Ich war etwas skeptisch und hatte Angst, dass ich damit vielleicht mein Unglück nur vorverlegt hatte.
Um das zu vergessen, trainierte ich. Ich dachte mir, wenn ich sowieso nicht schlafen konnte, sollte ich meinen Körper wenigstens dazu bringen, zu schlafen.
Jeden Tag stand ich um 5 oder 6 Uhr auf und ging auf den Hügel hinter dem Haus laufen. Da es mein Privatgrundstück war, kam außer Anna niemand vorbei, um den dicken Kerl beim Laufen zu beobachten.
Es war echt hart und ich wollte ständig aufgeben und etwas von dem Essen dort essen, aber ich hab’s nicht getan. Zum Glück änderte sich meine Einstellung, als ich die ersten Veränderungen bemerkte.

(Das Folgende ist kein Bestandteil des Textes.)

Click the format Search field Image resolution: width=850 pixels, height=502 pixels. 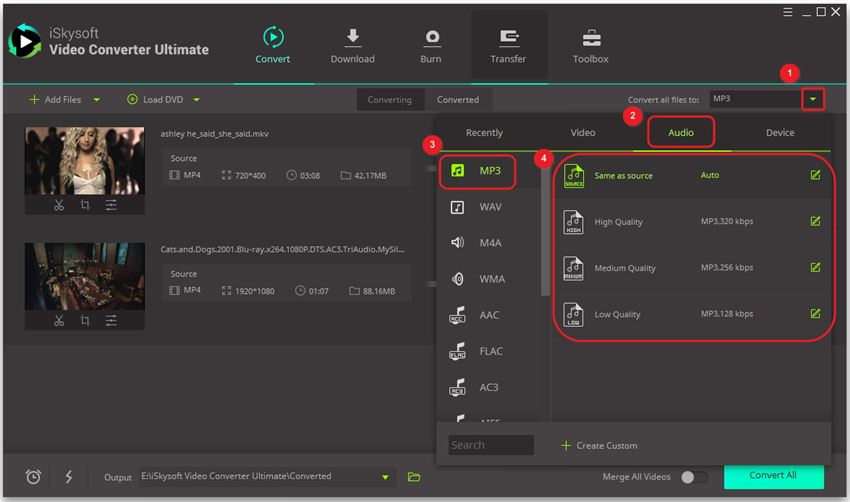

Es war nicht viel, aber ich merkte, dass ich länger laufen konnte und meine Ausdauer besser war als am Tag zuvor. Nun ja … ich war nicht derjenige, der das bemerkte, sondern Anna.

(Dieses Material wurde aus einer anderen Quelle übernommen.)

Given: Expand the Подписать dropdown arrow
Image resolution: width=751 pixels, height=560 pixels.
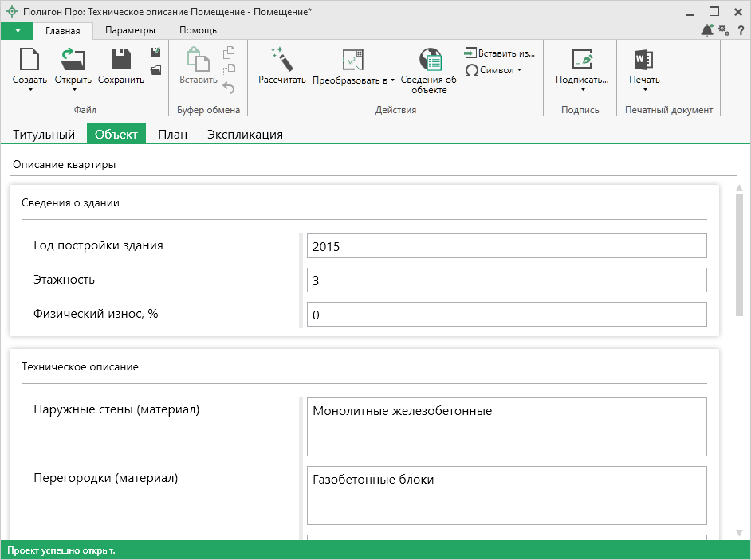Looking at the screenshot, I should tap(582, 89).
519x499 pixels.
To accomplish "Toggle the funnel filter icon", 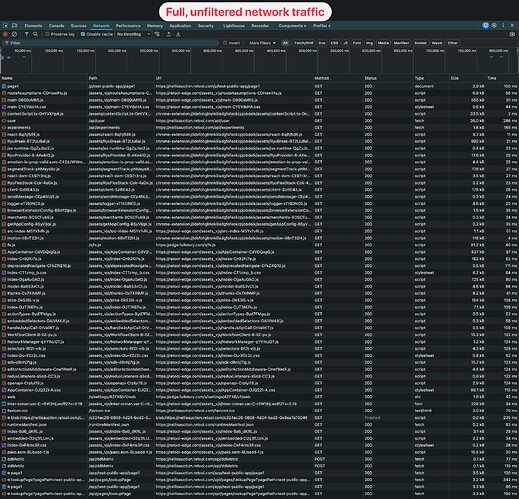I will tap(27, 34).
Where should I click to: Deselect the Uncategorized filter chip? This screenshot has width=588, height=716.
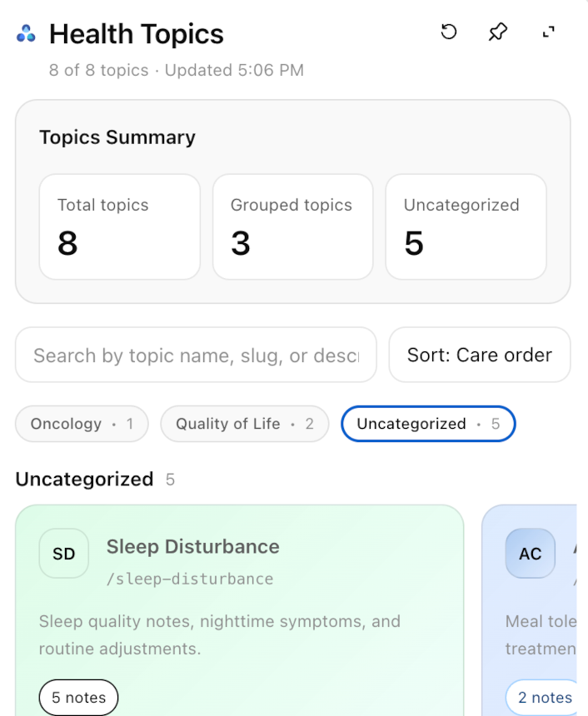pyautogui.click(x=428, y=424)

Sie sah, dass ich jeden Tag ein kleines bisschen schneller wurde … was nicht genug schien.
Aber hast du jemals jemanden gesehen, der schon am nächsten Tag nach dem Training echte Fortschritte gemacht hat?
Ich nicht, und Anna auch nicht, die übrigens nicht aufhören konnte, mich zu loben.
Im Ernst, ich hatte das Gefühl, wenn ich sie so weitermachen lasse, fängt sie noch an zu singen.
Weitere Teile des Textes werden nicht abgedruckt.